Without a moment more hesitation, I spurred my horse and began to ascend as quickly as possible, so that no one could ever claim that the Prince had been frightened. My father called for me to stop, but I could not at the time remember why. I raced up the slope, the thumping of my steed crushing the loose pebbles. As quickly as I had ascended, I was falling - the mountainside crumbled, and I came down with it. The fall that ensued spread across the kingdom like an invading army. The prince had two broken legs and killed his pony, and may never walk or ride again.

But I had walked and I had ridden. I needed to prove I could. As my father stood over me that day on the hill, wiping away my muddied tears as I was lifted onto a makeshift wyn, he told me that one could survive one lapse of judgement. Not two. I never told him that I hadn’t chosen to ignore his warnings, for being foolish was preferable in a ruler to a weak mind. Little did I know how weak mine would get.

That memory, now so clear, was for a time lost to me. Thirty some years later, as I sat unassisted atop my horse, moonlight sparkling off of my brandished sword, all that raced through my mind was how to defeat the approaching horde, not the treaty we had agreed to sign. My mistake cost half of my father’s great kingdom. Fifty thousand men died, twice that wounded. Women were raped. Crops and cattle burned. And all that, too, would be lost to me like a steam rising from breath on a cold day.

Until now.

I sighed and moved away from the window; the past is not a healthy place to dwell, even though I may never remember to return. I looked for my bed once again, hoping to find that I had simply missed it during my previous search through the dark room, but was brought to a halt - the heavy pine door was ajar, basking the room in a crimson light the color of fresh blood. A squat friar stood taut in the doorway, silhouetted by the twinkling of a freshly-lit torch that was carried by someone just outside my scope of view. “It is time,” he said. And I suddenly remembered who had been in trouble in my dream.

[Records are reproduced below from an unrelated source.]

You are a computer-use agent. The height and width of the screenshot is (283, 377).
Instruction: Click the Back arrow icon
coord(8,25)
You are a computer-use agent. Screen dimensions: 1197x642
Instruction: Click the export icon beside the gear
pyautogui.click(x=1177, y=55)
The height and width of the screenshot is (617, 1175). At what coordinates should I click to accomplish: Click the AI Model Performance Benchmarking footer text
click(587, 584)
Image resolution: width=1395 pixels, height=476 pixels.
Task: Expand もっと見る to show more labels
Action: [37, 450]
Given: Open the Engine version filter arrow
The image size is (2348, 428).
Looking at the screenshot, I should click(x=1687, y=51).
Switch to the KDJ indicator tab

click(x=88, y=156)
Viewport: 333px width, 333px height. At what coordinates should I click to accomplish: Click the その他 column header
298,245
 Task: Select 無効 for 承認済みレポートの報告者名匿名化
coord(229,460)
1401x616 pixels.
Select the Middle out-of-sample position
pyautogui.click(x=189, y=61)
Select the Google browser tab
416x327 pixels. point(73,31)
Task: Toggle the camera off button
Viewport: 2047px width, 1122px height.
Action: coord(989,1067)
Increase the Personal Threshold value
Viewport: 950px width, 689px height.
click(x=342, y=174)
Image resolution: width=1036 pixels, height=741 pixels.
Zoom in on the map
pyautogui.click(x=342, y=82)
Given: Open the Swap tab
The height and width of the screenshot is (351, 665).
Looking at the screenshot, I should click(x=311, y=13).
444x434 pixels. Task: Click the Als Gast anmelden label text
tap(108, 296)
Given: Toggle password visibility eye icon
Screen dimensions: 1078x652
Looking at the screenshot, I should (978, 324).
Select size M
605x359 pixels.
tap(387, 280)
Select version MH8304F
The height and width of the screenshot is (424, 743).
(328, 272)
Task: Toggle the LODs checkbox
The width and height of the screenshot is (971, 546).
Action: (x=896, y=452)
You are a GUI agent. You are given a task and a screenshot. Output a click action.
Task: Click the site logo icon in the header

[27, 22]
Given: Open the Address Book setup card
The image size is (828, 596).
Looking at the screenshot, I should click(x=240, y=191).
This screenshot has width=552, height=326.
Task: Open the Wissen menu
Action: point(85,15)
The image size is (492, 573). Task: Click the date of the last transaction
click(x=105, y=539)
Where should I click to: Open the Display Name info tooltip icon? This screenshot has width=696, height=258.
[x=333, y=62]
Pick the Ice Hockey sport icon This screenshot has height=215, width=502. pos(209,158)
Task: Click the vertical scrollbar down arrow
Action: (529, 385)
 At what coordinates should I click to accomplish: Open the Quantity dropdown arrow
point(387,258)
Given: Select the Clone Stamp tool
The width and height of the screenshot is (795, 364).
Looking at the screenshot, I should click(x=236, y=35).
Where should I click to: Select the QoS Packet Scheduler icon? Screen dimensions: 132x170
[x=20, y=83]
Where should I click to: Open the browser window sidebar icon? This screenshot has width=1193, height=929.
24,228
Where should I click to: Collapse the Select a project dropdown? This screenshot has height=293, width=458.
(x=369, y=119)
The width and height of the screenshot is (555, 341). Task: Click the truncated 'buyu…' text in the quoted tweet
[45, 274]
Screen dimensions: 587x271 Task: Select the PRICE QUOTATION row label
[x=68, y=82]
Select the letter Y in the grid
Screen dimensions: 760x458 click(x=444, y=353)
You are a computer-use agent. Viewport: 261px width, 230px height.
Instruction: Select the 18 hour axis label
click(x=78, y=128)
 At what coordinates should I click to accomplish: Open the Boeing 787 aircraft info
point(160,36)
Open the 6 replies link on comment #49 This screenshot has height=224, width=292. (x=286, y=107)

Except, it had been no dream at all.

A shiver that had been building since I stood up, the kind that chilled your bones, was gone. The whistling of the wind was extinguished; in fact, all feeling was. All that accompanied me at the moment was a sudden flooding back of memory and time. I nodded steadily, and allowed myself to be led from the room. I was determined to show my people that, despite all I had once forgotten, and all the foolish mistakes I had unwittingly made, their king would at least remember to hold his head high until the very end.